§360i. Records and reports on devices

(a) General rule

Every person who is a manufacturer, importer, or distributor of a device intended for human use shall establish and maintain such records, make such reports, and provide such information, as the Secretary may by regulation reasonably require to assure that such device is not adulterated or misbranded and to otherwise assure its safety and effectiveness. Regulations prescribed under the preceding sentence-

(1) shall require a device manufacturer or importer to report to the Secretary whenever the manufacturer or importer receives or otherwise becomes aware of information that reasonably suggests that one of its marketed devices-

(A) may have caused or contributed to a death or serious injury, or

(B) has malfunctioned and that such device or a similar device marketed by the manufacturer or importer would be likely to cause or contribute to a death or serious injury if the malfunction were to recur;

(2) shall define the term "serious injury" to mean an injury that-

(A) is life threatening,

(B) results in permanent impairment of a body function or permanent damage to a body structure, or

(C) necessitates medical or surgical intervention to preclude permanent impairment of a body function or permanent damage to a body structure;

(3) shall require reporting of other significant adverse device experiences as determined by the Secretary to be necessary to be reported;

(4) shall not impose requirements unduly burdensome to a device manufacturer, importer, or distributor taking into account his cost of complying with such requirements and the need for the protection of the public health and the implementation of this chapter;

(5) which prescribe the procedure for making requests for reports or information shall require that each request made under such regulations for submission of a report or information to the Secretary state the reason or purpose for such request and identify to the fullest extent practicable such report or information;

(6) which require submission of a report or information to the Secretary shall state the reason or purpose for the submission of such report or information and identify to the fullest extent practicable such report or information;

(7) may not require that the identity of any patient be disclosed in records, reports, or information required under this subsection unless required for the medical welfare of an individual, to determine the safety or effectiveness of a device, or to verify a record, report, or information submitted under this chapter;

(8) may not require a manufacturer, importer, or distributor of a class I device to-

(A) maintain for such a device records respecting information not in the possession of the manufacturer, importer, or distributor, or

(B) to submit for such a device to the Secretary any report or information-

(i) not in the possession of the manufacturer, importer, or distributor, or

(ii) on a periodic basis,

unless such report or information is necessary to determine if the device should be reclassified or if the device is adulterated or misbranded; and

(9) shall require distributors who submit such reports to submit copies of the reports to the manufacturer of the device for which the report was made.

In prescribing such regulations, the Secretary shall have due regard for the professional ethics of the medical profession and the interests of patients. The prohibitions of paragraph (7) of this subsection continue to apply to records, reports, and information concerning any individual who has been a patient, irrespective of whether or when he ceases to be a patient.

(b) User reports

(1)(A) Whenever a device user facility receives or otherwise becomes aware of information that reasonably suggests that a device has or may have caused or contributed to the death of a patient of the facility, the facility shall, as soon as practicable but not later than 10 working days after becoming aware of the information, report the information to the Secretary and, if the identity of the manufacturer is known, to the manufacturer of the device. In the case of deaths, the Secretary may by regulation prescribe a shorter period for the reporting of such information.

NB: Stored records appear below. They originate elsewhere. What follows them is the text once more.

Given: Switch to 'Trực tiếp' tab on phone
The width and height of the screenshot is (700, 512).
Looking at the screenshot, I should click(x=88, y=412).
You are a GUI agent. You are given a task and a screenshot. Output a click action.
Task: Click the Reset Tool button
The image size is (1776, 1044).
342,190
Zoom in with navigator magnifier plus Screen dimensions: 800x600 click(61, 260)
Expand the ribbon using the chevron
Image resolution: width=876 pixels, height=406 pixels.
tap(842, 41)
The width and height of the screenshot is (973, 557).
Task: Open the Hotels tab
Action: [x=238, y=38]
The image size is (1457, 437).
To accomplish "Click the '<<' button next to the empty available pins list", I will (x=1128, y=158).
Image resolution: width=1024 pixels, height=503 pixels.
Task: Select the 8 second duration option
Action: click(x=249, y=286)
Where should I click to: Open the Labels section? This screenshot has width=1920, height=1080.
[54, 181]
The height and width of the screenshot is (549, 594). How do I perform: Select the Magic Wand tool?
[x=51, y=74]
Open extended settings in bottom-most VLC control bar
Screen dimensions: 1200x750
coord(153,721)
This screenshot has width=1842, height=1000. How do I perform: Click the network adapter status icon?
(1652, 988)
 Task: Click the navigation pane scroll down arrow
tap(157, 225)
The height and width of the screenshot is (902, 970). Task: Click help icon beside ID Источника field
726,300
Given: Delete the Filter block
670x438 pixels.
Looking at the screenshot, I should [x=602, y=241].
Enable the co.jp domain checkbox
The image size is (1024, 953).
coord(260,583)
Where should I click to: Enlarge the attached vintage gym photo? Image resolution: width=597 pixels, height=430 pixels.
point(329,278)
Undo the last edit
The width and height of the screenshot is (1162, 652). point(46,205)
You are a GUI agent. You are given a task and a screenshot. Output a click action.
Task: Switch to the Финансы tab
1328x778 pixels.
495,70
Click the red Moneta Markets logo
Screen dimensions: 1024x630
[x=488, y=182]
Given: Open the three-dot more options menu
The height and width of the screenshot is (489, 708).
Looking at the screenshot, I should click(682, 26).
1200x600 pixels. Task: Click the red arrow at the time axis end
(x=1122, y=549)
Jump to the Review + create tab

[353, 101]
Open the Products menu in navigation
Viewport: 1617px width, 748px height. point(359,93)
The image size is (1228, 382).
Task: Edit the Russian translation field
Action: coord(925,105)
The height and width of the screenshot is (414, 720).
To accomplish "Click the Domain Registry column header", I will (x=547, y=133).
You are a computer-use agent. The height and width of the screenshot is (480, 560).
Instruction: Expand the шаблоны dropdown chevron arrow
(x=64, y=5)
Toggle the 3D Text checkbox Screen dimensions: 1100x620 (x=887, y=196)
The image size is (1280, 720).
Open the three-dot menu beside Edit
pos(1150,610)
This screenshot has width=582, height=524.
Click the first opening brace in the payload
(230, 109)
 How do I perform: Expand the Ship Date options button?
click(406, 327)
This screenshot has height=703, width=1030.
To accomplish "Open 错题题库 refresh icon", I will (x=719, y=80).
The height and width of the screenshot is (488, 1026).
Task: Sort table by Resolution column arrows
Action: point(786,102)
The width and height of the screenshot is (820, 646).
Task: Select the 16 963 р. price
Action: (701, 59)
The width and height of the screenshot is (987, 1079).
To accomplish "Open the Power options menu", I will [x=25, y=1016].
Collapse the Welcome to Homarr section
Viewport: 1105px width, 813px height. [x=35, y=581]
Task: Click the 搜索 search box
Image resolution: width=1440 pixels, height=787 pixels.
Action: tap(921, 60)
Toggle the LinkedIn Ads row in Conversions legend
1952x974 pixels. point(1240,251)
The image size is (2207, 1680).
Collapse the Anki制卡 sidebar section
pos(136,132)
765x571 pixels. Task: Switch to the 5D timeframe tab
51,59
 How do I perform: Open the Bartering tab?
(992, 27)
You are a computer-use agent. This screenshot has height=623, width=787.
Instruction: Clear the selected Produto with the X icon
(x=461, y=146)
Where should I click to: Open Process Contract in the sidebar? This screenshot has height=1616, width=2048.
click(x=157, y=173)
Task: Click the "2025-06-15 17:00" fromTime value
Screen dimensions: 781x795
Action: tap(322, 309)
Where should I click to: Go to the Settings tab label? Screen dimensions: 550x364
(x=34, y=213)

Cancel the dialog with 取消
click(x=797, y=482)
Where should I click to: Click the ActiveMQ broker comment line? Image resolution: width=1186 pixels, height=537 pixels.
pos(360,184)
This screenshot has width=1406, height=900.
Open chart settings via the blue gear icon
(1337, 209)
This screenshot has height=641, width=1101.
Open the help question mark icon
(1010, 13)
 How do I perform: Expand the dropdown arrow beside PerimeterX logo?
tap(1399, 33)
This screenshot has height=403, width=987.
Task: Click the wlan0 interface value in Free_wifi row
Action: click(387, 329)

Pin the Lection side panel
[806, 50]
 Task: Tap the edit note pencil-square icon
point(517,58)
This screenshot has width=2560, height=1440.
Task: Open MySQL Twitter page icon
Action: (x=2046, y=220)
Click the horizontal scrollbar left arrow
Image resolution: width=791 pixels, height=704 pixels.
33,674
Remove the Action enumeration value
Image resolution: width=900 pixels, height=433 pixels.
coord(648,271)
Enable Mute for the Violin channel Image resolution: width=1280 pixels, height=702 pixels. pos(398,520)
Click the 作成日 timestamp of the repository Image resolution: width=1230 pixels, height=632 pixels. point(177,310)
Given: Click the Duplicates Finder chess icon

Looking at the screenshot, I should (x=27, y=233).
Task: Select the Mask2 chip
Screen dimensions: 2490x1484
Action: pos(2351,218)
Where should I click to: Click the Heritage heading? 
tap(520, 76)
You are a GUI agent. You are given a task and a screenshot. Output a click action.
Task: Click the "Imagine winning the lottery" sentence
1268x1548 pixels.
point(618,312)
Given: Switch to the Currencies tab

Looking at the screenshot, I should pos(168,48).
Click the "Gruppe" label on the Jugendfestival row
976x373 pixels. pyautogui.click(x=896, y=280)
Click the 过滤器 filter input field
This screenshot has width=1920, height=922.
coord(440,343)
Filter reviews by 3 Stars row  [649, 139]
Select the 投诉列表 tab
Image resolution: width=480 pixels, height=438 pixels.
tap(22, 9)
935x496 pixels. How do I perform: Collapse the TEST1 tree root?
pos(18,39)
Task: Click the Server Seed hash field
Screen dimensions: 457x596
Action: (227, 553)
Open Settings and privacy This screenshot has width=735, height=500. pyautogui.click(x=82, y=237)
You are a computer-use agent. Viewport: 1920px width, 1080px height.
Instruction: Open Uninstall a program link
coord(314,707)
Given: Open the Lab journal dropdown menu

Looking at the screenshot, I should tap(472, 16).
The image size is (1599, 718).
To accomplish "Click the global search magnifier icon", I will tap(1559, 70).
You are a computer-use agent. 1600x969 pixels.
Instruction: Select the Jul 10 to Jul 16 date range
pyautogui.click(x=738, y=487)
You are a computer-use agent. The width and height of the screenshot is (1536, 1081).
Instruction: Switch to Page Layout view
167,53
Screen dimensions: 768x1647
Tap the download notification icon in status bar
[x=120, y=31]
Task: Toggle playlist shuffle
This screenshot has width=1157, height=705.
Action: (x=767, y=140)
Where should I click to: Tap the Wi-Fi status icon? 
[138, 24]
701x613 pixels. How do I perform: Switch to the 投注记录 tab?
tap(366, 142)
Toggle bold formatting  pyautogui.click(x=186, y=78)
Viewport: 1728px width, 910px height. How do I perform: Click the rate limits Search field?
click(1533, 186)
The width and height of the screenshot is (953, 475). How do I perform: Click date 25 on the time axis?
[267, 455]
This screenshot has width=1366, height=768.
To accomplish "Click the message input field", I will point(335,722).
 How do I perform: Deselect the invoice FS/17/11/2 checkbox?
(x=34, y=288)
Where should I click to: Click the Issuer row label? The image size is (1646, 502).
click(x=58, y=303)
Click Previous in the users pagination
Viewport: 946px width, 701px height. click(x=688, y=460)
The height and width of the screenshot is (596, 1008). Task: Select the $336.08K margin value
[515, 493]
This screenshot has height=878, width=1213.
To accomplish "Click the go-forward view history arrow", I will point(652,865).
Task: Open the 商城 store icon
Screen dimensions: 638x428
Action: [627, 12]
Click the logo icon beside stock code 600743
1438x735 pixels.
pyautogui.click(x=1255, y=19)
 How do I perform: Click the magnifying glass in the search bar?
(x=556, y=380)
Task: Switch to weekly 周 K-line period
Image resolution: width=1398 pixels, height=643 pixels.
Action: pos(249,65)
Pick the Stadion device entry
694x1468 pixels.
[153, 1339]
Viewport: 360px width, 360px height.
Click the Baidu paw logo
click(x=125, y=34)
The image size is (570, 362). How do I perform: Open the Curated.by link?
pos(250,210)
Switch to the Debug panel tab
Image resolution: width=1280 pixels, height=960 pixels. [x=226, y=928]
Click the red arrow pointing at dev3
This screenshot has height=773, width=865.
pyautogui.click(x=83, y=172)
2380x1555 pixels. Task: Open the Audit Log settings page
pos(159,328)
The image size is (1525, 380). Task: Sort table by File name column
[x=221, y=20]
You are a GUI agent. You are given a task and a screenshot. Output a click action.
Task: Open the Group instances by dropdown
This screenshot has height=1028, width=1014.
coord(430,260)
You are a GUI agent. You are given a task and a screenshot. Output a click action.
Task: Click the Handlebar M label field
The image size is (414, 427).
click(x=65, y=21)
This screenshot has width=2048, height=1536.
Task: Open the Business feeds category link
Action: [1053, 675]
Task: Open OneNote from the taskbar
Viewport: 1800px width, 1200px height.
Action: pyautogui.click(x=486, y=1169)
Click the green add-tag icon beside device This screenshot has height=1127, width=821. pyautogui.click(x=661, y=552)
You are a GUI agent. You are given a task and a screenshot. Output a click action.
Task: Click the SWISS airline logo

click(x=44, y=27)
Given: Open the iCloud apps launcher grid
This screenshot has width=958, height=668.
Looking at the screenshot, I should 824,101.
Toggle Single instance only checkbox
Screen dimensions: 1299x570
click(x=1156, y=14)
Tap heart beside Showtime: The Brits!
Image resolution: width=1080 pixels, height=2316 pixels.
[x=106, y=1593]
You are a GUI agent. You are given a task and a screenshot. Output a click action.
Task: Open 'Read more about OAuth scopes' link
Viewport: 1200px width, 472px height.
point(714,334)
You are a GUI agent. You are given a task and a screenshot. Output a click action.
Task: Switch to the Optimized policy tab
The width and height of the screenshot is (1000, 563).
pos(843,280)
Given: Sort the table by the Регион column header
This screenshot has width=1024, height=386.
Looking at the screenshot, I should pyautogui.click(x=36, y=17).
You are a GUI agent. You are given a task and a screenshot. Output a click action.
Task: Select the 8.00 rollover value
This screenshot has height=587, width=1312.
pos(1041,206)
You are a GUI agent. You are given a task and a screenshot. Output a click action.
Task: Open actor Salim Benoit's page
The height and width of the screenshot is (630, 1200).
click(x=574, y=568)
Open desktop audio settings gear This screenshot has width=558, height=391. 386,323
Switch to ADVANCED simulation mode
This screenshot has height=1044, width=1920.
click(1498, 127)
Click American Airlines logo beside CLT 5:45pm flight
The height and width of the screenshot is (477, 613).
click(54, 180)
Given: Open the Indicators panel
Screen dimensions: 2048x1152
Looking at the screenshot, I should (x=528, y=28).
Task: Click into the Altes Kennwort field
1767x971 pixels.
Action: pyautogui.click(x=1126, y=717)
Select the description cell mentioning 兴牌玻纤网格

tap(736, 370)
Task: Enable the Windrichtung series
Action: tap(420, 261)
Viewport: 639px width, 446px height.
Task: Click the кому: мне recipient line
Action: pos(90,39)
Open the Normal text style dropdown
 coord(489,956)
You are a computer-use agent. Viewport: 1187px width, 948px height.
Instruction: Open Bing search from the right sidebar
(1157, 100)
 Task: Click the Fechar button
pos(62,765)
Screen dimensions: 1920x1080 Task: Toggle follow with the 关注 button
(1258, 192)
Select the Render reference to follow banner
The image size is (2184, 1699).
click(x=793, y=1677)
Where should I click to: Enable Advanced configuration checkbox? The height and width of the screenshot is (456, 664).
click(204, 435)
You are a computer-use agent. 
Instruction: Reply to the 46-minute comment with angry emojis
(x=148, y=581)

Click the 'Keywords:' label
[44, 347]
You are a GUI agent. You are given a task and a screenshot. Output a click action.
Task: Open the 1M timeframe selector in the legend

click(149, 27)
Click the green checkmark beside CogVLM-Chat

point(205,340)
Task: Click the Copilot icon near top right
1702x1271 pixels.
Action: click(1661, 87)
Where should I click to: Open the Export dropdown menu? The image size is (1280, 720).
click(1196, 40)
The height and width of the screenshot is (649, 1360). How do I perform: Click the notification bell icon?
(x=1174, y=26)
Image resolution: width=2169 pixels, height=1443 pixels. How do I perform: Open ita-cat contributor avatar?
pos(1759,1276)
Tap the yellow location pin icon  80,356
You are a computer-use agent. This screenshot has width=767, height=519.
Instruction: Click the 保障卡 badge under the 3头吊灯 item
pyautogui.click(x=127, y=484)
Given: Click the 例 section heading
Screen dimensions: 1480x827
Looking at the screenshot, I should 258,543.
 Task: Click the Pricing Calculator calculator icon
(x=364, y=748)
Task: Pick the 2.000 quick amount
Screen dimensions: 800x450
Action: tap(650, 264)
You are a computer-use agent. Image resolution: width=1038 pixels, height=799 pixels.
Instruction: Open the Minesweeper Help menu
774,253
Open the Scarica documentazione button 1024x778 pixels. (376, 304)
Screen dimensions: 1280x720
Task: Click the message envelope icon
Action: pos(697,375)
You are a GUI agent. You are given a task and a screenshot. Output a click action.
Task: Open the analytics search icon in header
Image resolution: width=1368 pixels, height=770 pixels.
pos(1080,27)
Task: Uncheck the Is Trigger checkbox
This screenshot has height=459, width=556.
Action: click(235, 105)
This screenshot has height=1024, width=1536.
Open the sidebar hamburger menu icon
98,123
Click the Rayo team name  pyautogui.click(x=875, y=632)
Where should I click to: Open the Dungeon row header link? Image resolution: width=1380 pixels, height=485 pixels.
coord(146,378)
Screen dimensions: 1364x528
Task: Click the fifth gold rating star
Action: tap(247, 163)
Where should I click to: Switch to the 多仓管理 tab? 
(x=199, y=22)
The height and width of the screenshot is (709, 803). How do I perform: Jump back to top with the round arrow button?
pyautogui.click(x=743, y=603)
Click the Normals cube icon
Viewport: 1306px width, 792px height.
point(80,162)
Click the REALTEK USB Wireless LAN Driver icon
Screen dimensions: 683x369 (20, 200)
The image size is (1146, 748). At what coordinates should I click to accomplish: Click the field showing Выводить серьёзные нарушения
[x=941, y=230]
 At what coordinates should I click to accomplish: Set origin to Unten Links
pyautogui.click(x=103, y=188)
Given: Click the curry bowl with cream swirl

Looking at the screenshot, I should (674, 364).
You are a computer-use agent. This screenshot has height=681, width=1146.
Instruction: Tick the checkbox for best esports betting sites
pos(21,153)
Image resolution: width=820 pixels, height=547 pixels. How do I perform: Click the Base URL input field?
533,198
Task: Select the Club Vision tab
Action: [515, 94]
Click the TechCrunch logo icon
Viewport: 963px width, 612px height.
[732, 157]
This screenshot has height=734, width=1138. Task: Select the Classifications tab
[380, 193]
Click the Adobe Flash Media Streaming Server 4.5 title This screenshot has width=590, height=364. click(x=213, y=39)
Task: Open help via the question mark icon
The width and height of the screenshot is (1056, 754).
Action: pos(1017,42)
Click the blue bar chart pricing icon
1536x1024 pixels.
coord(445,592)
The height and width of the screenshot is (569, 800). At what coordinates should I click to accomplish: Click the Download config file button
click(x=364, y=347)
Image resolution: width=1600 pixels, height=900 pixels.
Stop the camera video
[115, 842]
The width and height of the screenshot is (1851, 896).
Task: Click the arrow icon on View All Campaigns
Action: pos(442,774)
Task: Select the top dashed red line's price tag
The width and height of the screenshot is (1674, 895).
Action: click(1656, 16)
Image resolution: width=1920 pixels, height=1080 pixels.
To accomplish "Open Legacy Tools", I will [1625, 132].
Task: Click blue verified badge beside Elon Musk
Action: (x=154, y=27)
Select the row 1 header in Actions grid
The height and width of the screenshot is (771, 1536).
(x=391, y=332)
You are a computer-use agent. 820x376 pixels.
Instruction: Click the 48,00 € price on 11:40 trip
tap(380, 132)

(B) Whenever a device user facility receives or otherwise becomes aware of-

(i) information that reasonably suggests that a device has or may have caused or contributed to the serious illness of, or serious injury to, a patient of the facility, or

(ii) other significant adverse device experiences as determined by the Secretary by regulation to be necessary to be reported,

the facility shall, as soon as practicable but not later than 10 working days after becoming aware of the information, report the information to the manufacturer of the device or to the Secretary if the identity of the manufacturer is not known.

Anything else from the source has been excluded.